# [Exercise]
Where in the records does the word "agent" appear? Copy each line that holds it.

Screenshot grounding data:
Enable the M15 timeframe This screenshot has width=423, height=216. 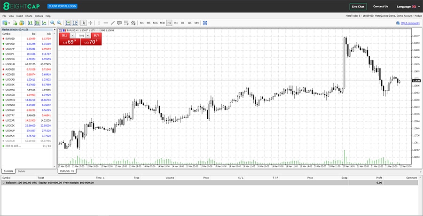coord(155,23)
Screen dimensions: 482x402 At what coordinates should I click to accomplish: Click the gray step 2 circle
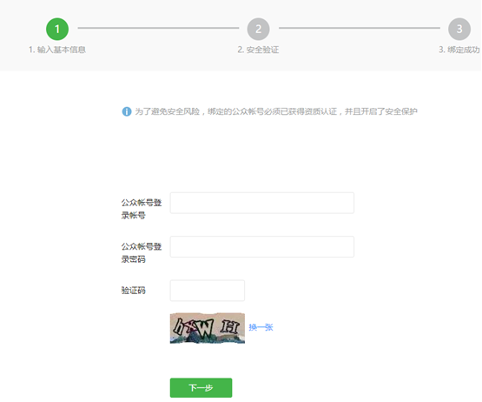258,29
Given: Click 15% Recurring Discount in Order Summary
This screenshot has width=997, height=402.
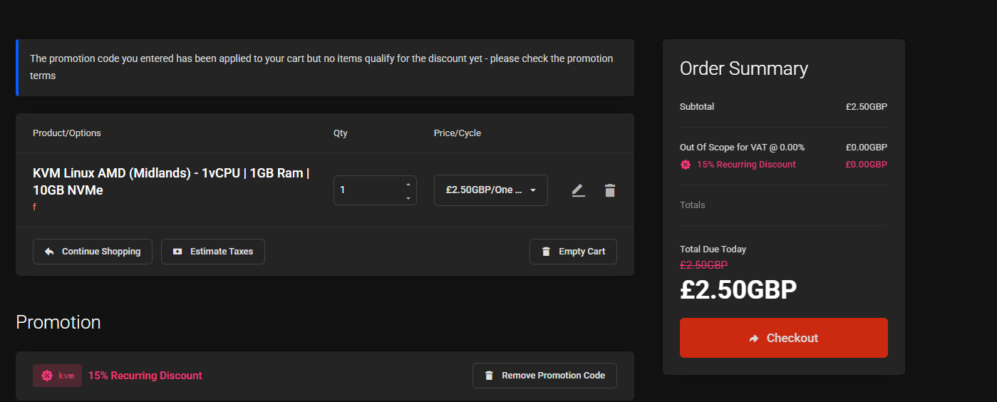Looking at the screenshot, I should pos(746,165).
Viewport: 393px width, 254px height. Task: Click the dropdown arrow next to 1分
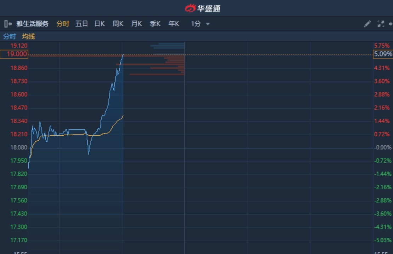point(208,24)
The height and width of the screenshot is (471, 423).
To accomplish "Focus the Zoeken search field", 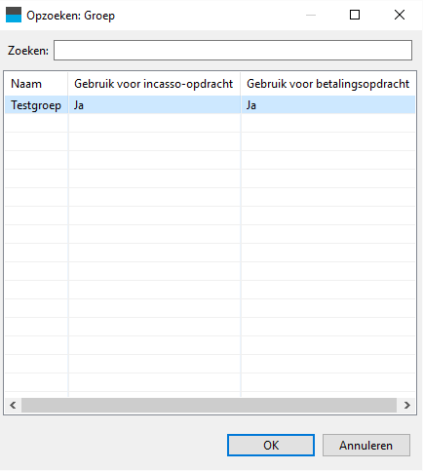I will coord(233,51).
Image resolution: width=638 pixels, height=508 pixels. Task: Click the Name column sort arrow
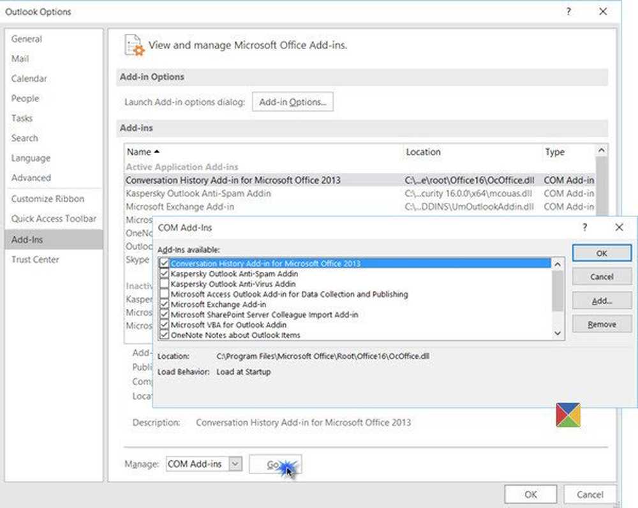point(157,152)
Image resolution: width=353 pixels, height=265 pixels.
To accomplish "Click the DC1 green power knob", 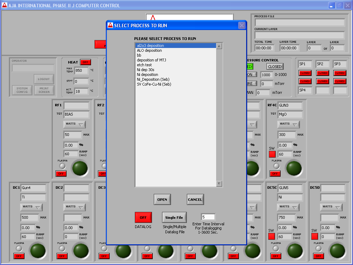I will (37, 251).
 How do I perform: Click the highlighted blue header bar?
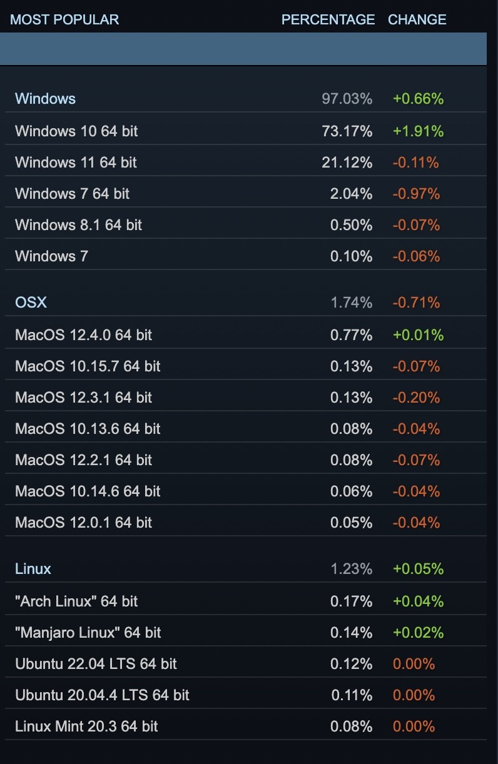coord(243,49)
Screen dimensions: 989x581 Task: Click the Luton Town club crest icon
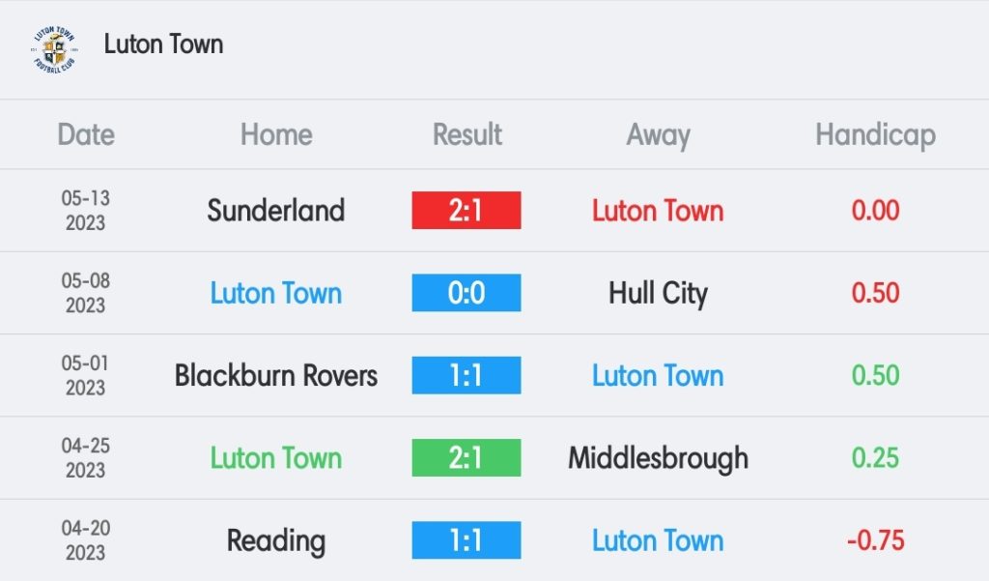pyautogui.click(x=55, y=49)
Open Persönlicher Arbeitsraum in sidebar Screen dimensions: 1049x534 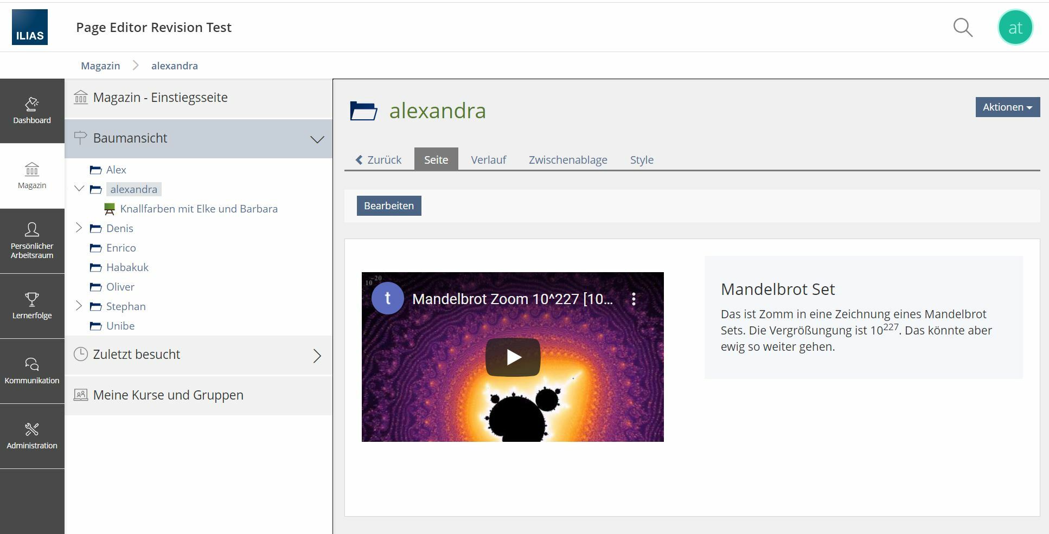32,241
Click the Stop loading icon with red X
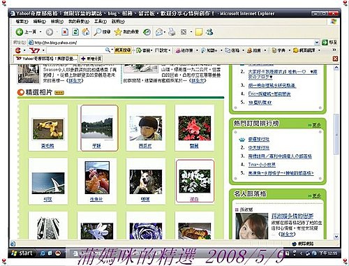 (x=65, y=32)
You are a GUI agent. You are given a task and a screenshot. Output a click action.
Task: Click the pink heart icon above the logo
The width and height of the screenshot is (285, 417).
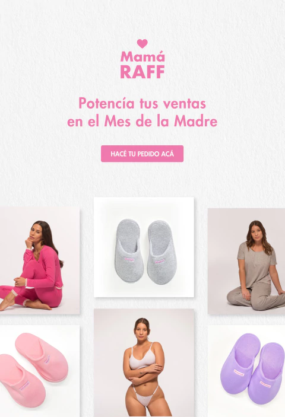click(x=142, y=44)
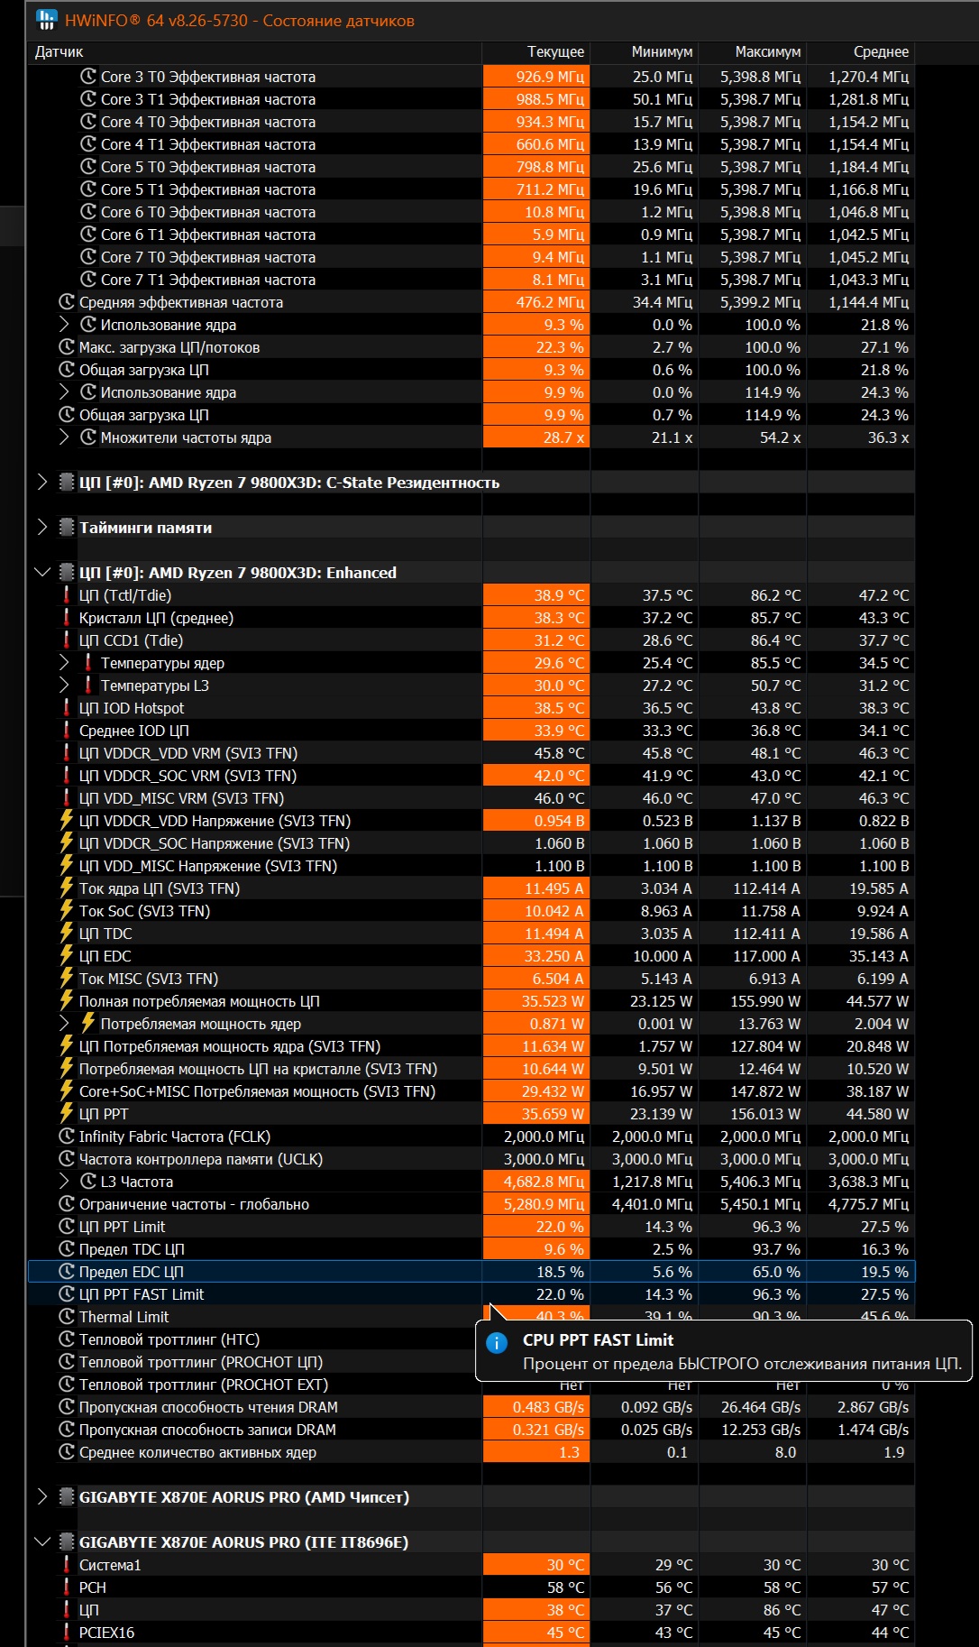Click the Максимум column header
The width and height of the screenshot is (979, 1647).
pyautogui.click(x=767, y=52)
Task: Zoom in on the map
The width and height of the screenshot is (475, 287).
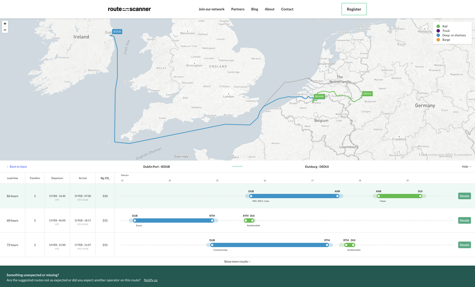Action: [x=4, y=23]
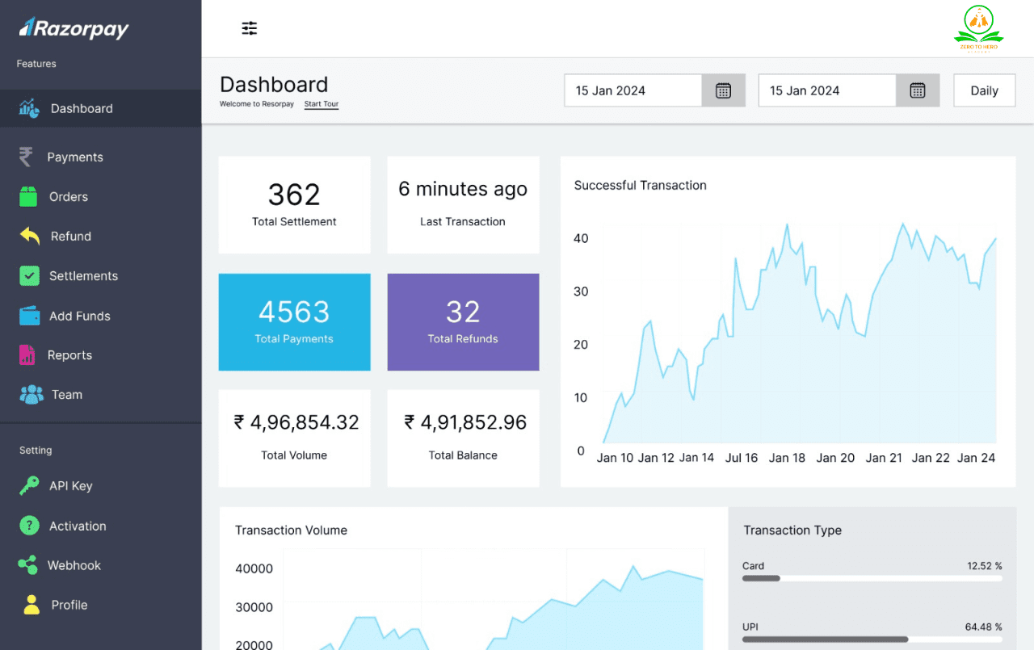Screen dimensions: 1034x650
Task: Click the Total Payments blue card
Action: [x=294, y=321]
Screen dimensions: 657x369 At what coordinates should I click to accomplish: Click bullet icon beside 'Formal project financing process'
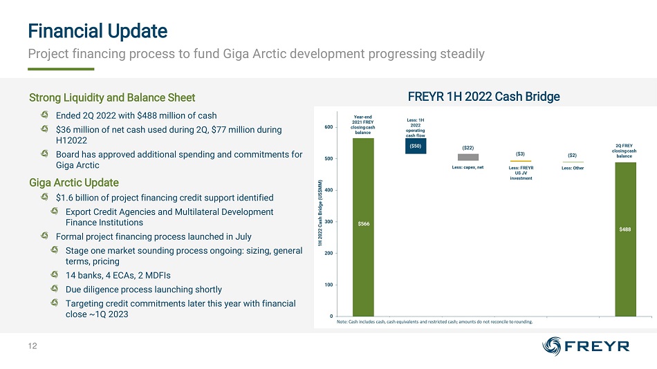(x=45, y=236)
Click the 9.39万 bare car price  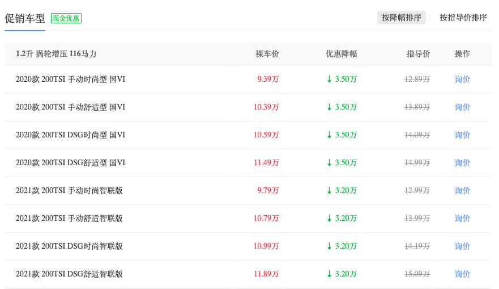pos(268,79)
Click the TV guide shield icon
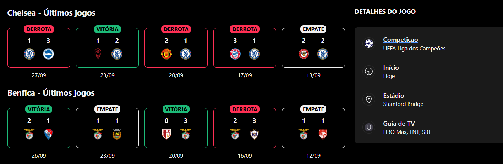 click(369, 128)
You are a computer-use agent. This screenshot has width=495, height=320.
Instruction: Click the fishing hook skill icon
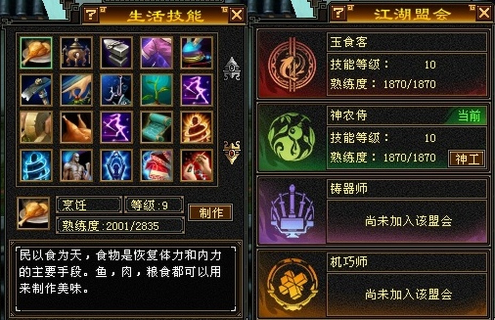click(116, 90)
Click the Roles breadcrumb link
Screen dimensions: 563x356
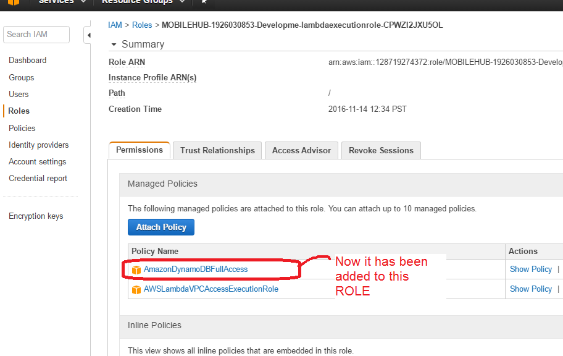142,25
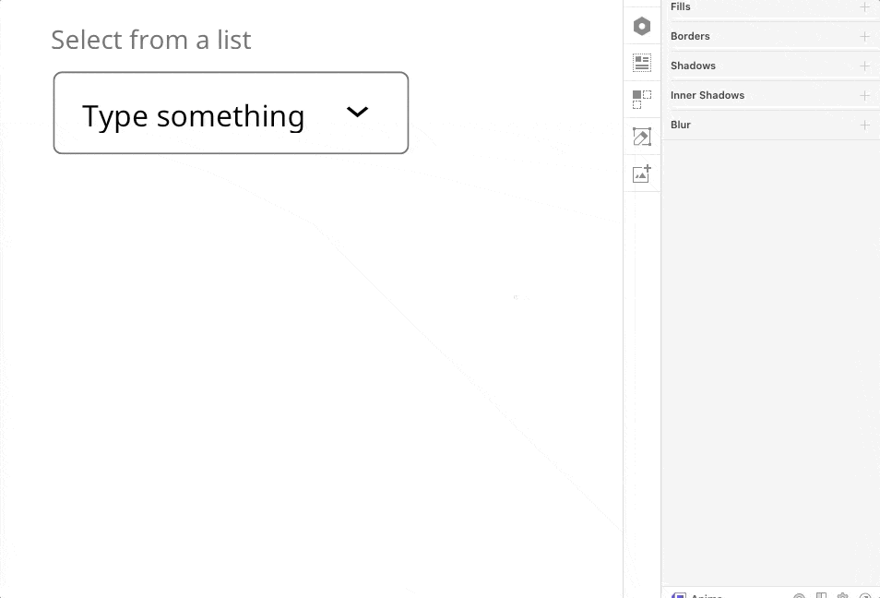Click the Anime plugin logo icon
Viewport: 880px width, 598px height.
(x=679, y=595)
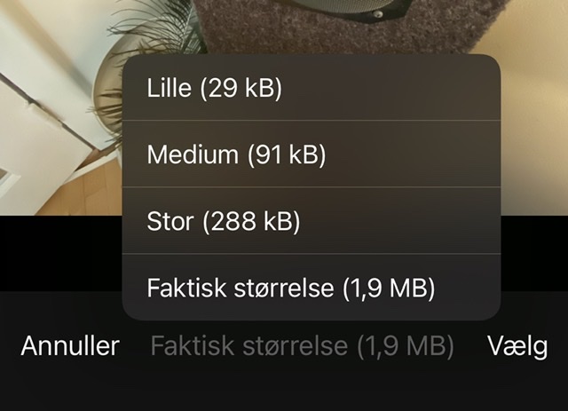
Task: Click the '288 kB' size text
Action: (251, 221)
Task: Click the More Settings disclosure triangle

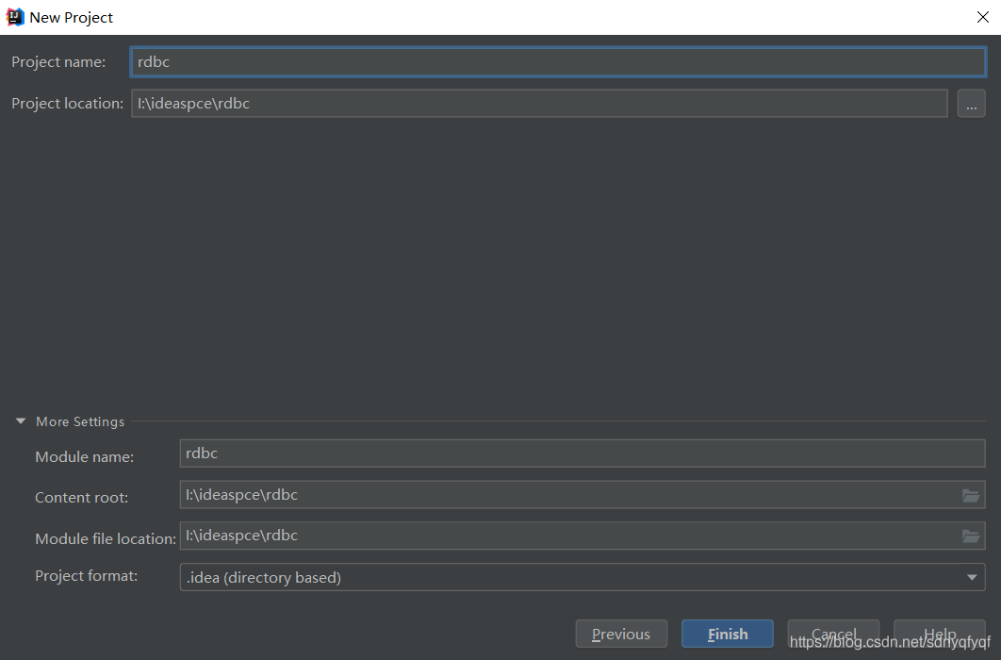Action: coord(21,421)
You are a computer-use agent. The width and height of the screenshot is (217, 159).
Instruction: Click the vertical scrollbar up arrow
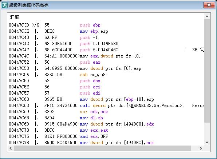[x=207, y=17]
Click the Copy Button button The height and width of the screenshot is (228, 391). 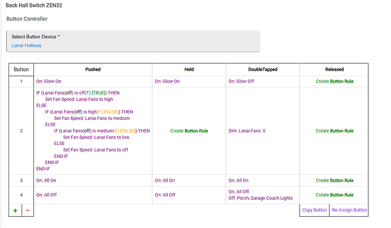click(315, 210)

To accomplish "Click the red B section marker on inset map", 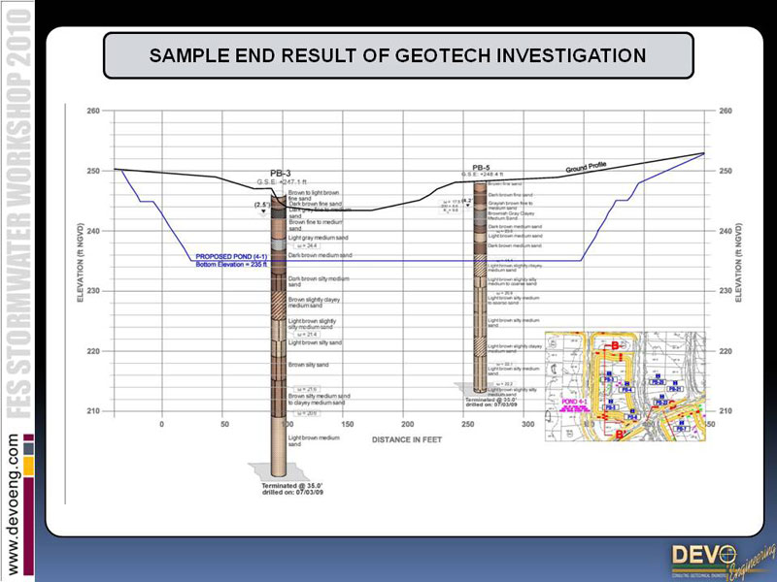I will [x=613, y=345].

# [Solved problem]
You are a GUI agent. You are given a task and a screenshot. Output a click action.
You are a computer-use agent. This screenshot has width=495, height=320.
You are a computer-use agent. The width and height of the screenshot is (217, 159).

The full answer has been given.